Enter radius, pressure drop, viscosity, and length.
Flow through a narrow tube, exactly
Poiseuille’s law (sometimes Hagen-Poiseuille, after the two engineers who arrived at it independently around 1840) gives the volumetric flow rate of a thick, slow-moving fluid through a round pipe. It applies whenever the flow is laminar, meaning smooth and layered rather than turbulent. Jean Poiseuille was a physician studying blood flow through capillaries, which is exactly where the law still earns its keep today.
The formula
Q = (π × r⁴ × ΔP) / (8 × μ × L)
Where:
- Q = volumetric flow rate (volume per second)
- r = inside radius of the pipe
- ΔP = pressure difference between the two ends (what drives the flow)
- μ = dynamic viscosity of the fluid (its thickness; honey has high μ, water low)
- L = length of the pipe
The whole expression says flow rises with pressure and radius, and falls with viscosity and length. All of that is intuitive except for one explosive detail.

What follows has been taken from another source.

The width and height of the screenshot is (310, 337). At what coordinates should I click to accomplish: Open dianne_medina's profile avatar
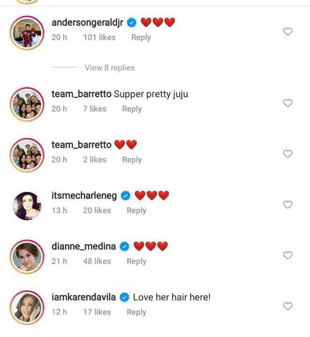point(27,257)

The fourth power of the radius is everything
Flow does not scale with radius, or with radius squared (the cross-section area). It scales with radius to the fourth power. Double the radius and flow jumps by 2⁴ = 16 times. Halve the radius and flow drops to one-sixteenth. No other term in the equation comes close to this leverage.

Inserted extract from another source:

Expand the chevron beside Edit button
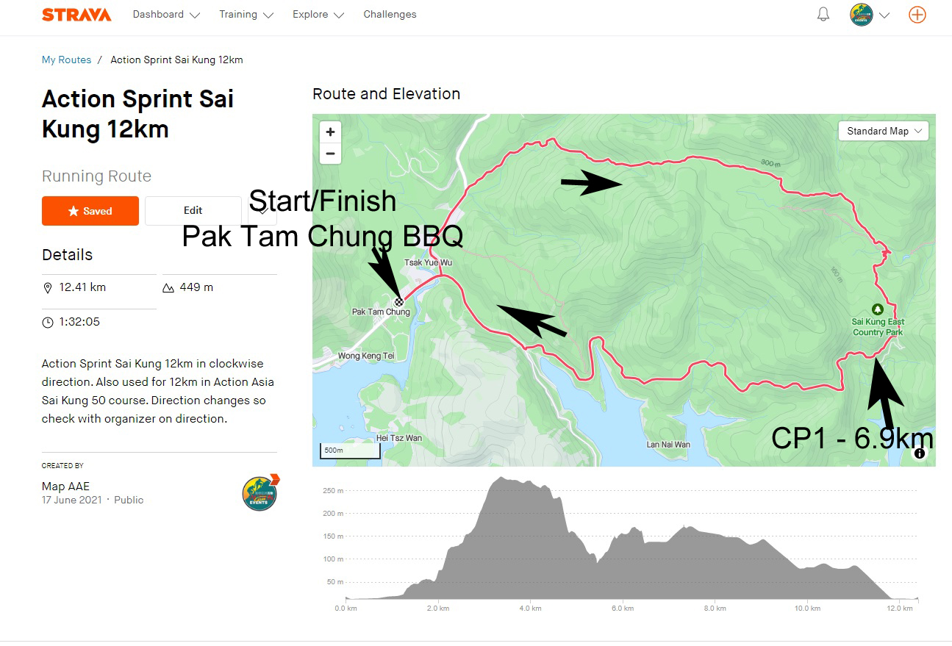The image size is (952, 646). 263,211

This single fact explains an enormous amount of the real world:
- Blood pressure and arteries. When an artery narrows by plaque (atherosclerosis), even a modest radius loss slashes flow dramatically. A 20 percent radius reduction cuts flow by about 60 percent. This is why arterial stenosis is so dangerous and why vasodilator drugs, which widen vessels only slightly, raise flow so much.
- IV drips and catheters. A wider-gauge IV catheter delivers fluid far faster. Going from a 20-gauge to a 14-gauge catheter (roughly double the radius) can increase flow more than tenfold, which is why trauma teams reach for large-bore lines.
- Plumbing and microfluidics. Slightly undersized tubing chokes flow far more than people expect, and lab-on-a-chip channels are designed around this sensitivity.
Viscosity, the other lever
Viscosity μ measures a fluid’s internal friction. Reference values in pascal-seconds (Pa·s) at about 20 degrees Celsius:
| Fluid | μ (Pa·s) |
|---|---|
| Air | 0.000018 |
| Water | 0.001 |
| Blood | 0.0035 (about 3-4x water) |
| Olive oil | 0.081 |
| SAE 30 motor oil | 0.2 |
| Glycerol | 1.41 |
| Honey | about 10 |
Warm a fluid and its viscosity drops, so flow rises: cold honey barely pours, warm honey runs. This is why engine oil is rated for temperature and why your car is harder to start on a freezing morning.
Hydraulic resistance
Rearranging the law into the form of Ohm’s law for fluids, Q = ΔP / R, gives the hydraulic resistance:
R = 8μL / (π r⁴)
The same r⁴ sits in the denominator, so resistance skyrockets as the tube narrows. Engineers and physiologists both use this resistance form to analyze networks of pipes or vessels in series and parallel, just like electrical circuits.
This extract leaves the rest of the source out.